--- Start of Source material ---

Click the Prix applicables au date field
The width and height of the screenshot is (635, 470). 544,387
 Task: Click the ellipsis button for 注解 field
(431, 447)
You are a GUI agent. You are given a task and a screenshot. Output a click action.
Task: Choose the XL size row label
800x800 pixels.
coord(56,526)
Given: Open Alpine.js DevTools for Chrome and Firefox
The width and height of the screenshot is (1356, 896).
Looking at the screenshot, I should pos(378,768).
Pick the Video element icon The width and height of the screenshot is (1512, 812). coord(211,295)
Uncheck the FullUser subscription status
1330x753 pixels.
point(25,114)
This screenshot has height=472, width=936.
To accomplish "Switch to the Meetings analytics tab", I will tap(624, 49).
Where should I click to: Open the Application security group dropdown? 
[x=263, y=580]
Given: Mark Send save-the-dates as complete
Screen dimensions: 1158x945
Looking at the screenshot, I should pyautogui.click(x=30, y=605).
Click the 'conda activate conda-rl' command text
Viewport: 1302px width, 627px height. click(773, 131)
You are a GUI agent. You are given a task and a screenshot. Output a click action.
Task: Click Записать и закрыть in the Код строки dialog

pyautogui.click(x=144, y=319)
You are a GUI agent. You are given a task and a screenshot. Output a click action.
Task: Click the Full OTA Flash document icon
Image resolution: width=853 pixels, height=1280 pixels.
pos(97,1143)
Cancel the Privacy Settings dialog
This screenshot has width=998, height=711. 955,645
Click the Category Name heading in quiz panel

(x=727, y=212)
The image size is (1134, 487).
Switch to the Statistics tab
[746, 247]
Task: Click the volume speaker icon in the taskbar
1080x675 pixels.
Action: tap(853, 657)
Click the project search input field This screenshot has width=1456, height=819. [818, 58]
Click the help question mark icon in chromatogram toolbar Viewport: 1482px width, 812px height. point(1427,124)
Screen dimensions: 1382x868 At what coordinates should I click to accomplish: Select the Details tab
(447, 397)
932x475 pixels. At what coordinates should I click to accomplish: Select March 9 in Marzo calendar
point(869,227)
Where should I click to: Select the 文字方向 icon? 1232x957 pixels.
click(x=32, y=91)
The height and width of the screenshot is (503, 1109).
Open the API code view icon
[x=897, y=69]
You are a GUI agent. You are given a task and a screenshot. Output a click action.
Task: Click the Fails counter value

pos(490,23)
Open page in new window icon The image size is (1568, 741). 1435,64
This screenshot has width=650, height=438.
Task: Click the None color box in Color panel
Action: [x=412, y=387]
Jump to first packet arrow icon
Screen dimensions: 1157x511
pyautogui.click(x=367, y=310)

--- End of Source material ---

▸ Exercise
Arrange every line of the items above as a JSON list of strings, one string per line, leaving out blank lines.

▸ Result below
[
  "Click the Prix applicables au date field",
  "The width and height of the screenshot is (635, 470). 544,387",
  " Task: Click the ellipsis button for 注解 field",
  "(431, 447)",
  "You are a GUI agent. You are given a task and a screenshot. Output a click action.",
  "Task: Choose the XL size row label",
  "800x800 pixels.",
  "coord(56,526)",
  "Given: Open Alpine.js DevTools for Chrome and Firefox",
  "The width and height of the screenshot is (1356, 896).",
  "Looking at the screenshot, I should pos(378,768).",
  "Pick the Video element icon The width and height of the screenshot is (1512, 812). coord(211,295)",
  "Uncheck the FullUser subscription status",
  "1330x753 pixels.",
  "point(25,114)",
  "This screenshot has height=472, width=936.",
  "To accomplish \"Switch to the Meetings analytics tab\", I will tap(624, 49).",
  "Where should I click to: Open the Application security group dropdown? ",
  "[x=263, y=580]",
  "Given: Mark Send save-the-dates as complete",
  "Screen dimensions: 1158x945",
  "Looking at the screenshot, I should pyautogui.click(x=30, y=605).",
  "Click the 'conda activate conda-rl' command text",
  "Viewport: 1302px width, 627px height. click(773, 131)",
  "You are a GUI agent. You are given a task and a screenshot. Output a click action.",
  "Task: Click Записать и закрыть in the Код строки dialog",
  "pyautogui.click(x=144, y=319)",
  "You are a GUI agent. You are given a task and a screenshot. Output a click action.",
  "Task: Click the Full OTA Flash document icon",
  "Image resolution: width=853 pixels, height=1280 pixels.",
  "pos(97,1143)",
  "Cancel the Privacy Settings dialog",
  "This screenshot has width=998, height=711. 955,645",
  "Click the Category Name heading in quiz panel",
  "(x=727, y=212)",
  "The image size is (1134, 487).",
  "Switch to the Statistics tab",
  "[746, 247]",
  "Task: Click the volume speaker icon in the taskbar",
  "1080x675 pixels.",
  "Action: tap(853, 657)",
  "Click the project search input field This screenshot has width=1456, height=819. [818, 58]",
  "Click the help question mark icon in chromatogram toolbar Viewport: 1482px width, 812px height. point(1427,124)",
  "Screen dimensions: 1382x868 At what coordinates should I click to accomplish: Select the Details tab",
  "(447, 397)",
  "932x475 pixels. At what coordinates should I click to accomplish: Select March 9 in Marzo calendar",
  "point(869,227)",
  "Where should I click to: Select the 文字方向 icon? 1232x957 pixels.",
  "click(x=32, y=91)",
  "The height and width of the screenshot is (503, 1109).",
  "Open the API code view icon",
  "[x=897, y=69]",
  "You are a GUI agent. You are given a task and a screenshot. Output a click action.",
  "Task: Click the Fails counter value",
  "pos(490,23)",
  "Open page in new window icon The image size is (1568, 741). 1435,64",
  "This screenshot has width=650, height=438.",
  "Task: Click the None color box in Color panel",
  "Action: [x=412, y=387]",
  "Jump to first packet arrow icon",
  "Screen dimensions: 1157x511",
  "pyautogui.click(x=367, y=310)"
]